Multilingual support is an increasingly important area. Some Asian languages involve double-byte coding, which differs from machine to machine, as well as from language to language. Computer users no longer feel that they should have to learn English to use an application, although most programmers are still willing to do so! This attitude on the part of programmers still sometimes laps over into what they build for their customers, but the more sophisticated ones know that we are living in a global market, and that computers have to adapt to people, rather than the other way around. In many ways, Canada has been at the forefront of these changes, as it is an officially bilingual country, and French Canadians have historically been very insistent, and rightly so, that their language be written correctly!

If we separate the representation from the content of the data, we can look at the variety of possible representations for any given chunk of data, and consider how best to support conversion from one to another. I once counted 18 different representations of dates in use in our shop! These are all inter-convertible, provided you are not missing information (like the century). I imagine a lot of retired programmers are going to be called back into harness around the year 2000, converting programs with 6-digit dates to make them able to cope with the 21st century! [Yup! We were!]

As we said above, the representation of data inside the machine doesn't really concern us. It is of interest when we are talking about external uses of that data (being read by humans, being written to or read from data bases, or being processed by HLLs). In some ways, this resembles the Object-Oriented view. However, when displaying data (e.g. numeric fields) we found that we needed "global" information to control how the data should be presented, such as:

  • currency symbol (whether required and, if so, which)

  • whether currency symbol is floating or fixed

  • separators between groups of three digits (whether required, and, if so, what symbol)

  • separators between integer part and fractional part (what symbol)

  • whether negative values should be indicated and, if so, how (DR, preceding -, following -, etc.)

In addition, these options usually come in "layers": there may be an international standard, a national standard, and a company standard, and a particular report may even use one or more such representations for the same domain, e.g. amounts with and without separators. Today it is not enough just to provide one conversion facility in each direction. Representations occur at the boundaries between responsibilities and, I believe, require sophisticated multi-level parametrization.

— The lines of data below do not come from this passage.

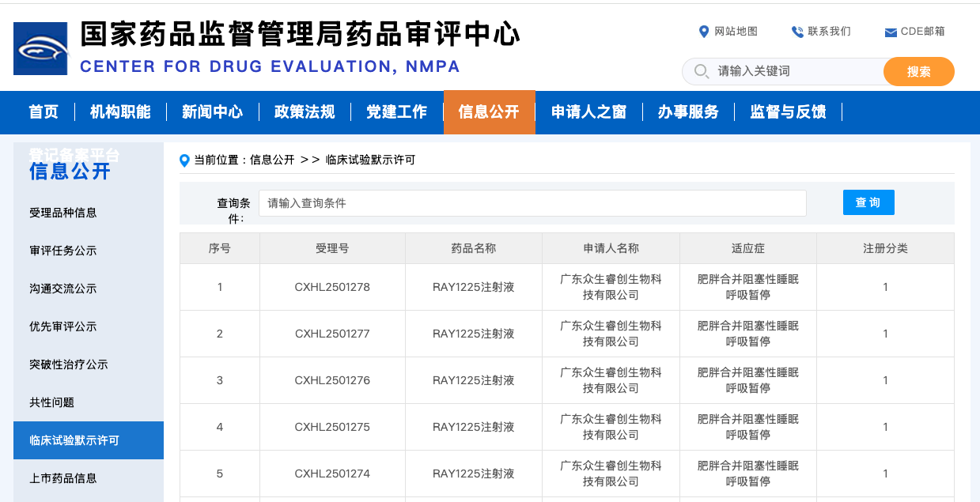Image resolution: width=980 pixels, height=502 pixels.
Task: Select 政策法规 in the navigation bar
Action: (305, 112)
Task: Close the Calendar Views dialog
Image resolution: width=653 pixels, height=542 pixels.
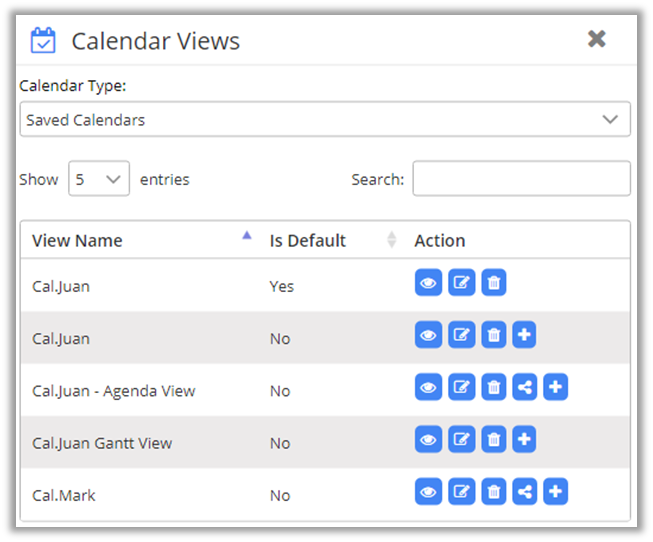Action: click(597, 39)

Given that we have to work with existing HLLs [this was pre-Java!], the best we can probably do is to describe fields and use smart subroutines as much as possible for all the conversion and interfacing logic. This will let us implement all known useful functions, but it cannot prevent illegal ones. Object-oriented and some of the newer High Level Languages with strong typing are moving in this direction, but the older HLLs do not provide any protection. I suspect we have to go further, though, as some form of dimensional analysis will probably be necessary eventually. Hardware designs may emerge which take into account the needs of business users, and when this happens, we will not have to have these drastic conversions back and forth between such different paradigms.

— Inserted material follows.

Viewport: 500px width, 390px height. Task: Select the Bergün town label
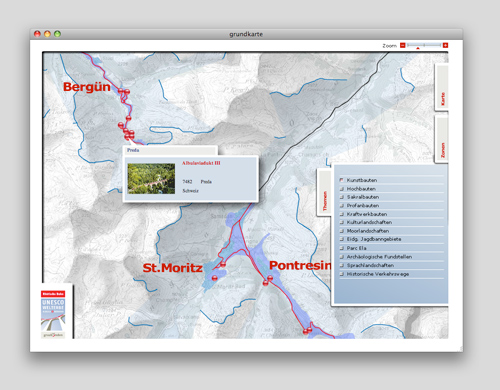[87, 87]
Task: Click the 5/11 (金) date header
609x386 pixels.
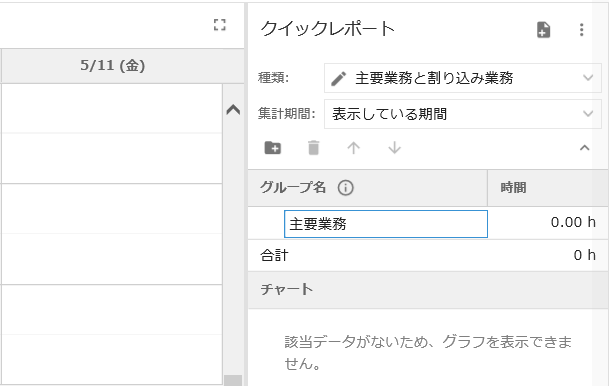Action: tap(113, 66)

So far we have only talked about static descriptions of data. DFDM also had another type of data description which proved very useful, which we called "dynamic attributes". Dynamic attributes were also a form of metadata, but were attached to IPs, as well as to their descriptions. The first example of this that we came up with was the "null" attribute. We took this term from IBM's DB2, in which a column in a table may have the attribute of "may be null". This means that individual fields in this column will have an additional bit of information, indicating whether or not the particular value is null or not, meaning either "don't know" or "does not apply". Some writers feel that these two cases are different, and in fact the latter may be avoided by judicious choice of entity classes, but the former is certainly very useful. In DFDM interactive applications, we often used "nullness" to indicate fields which had not been filled in on a panel by the end-user.

The "null" attribute also works well with another dynamic attribute which we also found useful: the "modified" attribute. Suppose that an application panel has a number of fields on it, some of which do not have values known to the program. It is reasonable to display "null" fields as blank, or maybe question-marks. If the user fills one or more fields in, their attributes are changed to "modified" and "non-null". This information can then be used by the application code to provide user-responsive logic. We found that this kind of logic often occurred in the type of application which is called "decision assist": here you often see screens with a large number of fields and it becomes important to know which ones have been modified by the user.

Many applications encode null as a "default" value, e.g. binary zeros, but there are a number of formats which do not have an unused value, e.g. binary, so how do you tell whether you have zero eggs, or an unknown number? Does a blank street name and number in an address mean that we don't know the house-owner's full address, or that she lives in a rural community, where the mailman knows everyone by name? Also, we saw no advantage to confusing the idea of null and default - what is an appropriate default number of eggs?

Where DB2 has specific handling for the "nullness" attribute only, DFDM generalized this idea to allow you to attach any kind of dynamic attribute data to any field of any IP, e.g. "null" and "modified", but also "colour", "error number", etc. Since we felt we couldn't predict what kinds of dynamic attribute data we might want to attach to the fields of an IP, we built a very general mechanism, driven by its own descriptor (called, naturally, a Dynamic Attribute Descriptor or DAD). It allowed any number of attributes to be attached to each field and also to the IP as a whole. Thus, we had a "modified" attribute on each field, but, for performance reasons, we had a "modified" attribute on the IP as a whole, which was set on if any fields were modified.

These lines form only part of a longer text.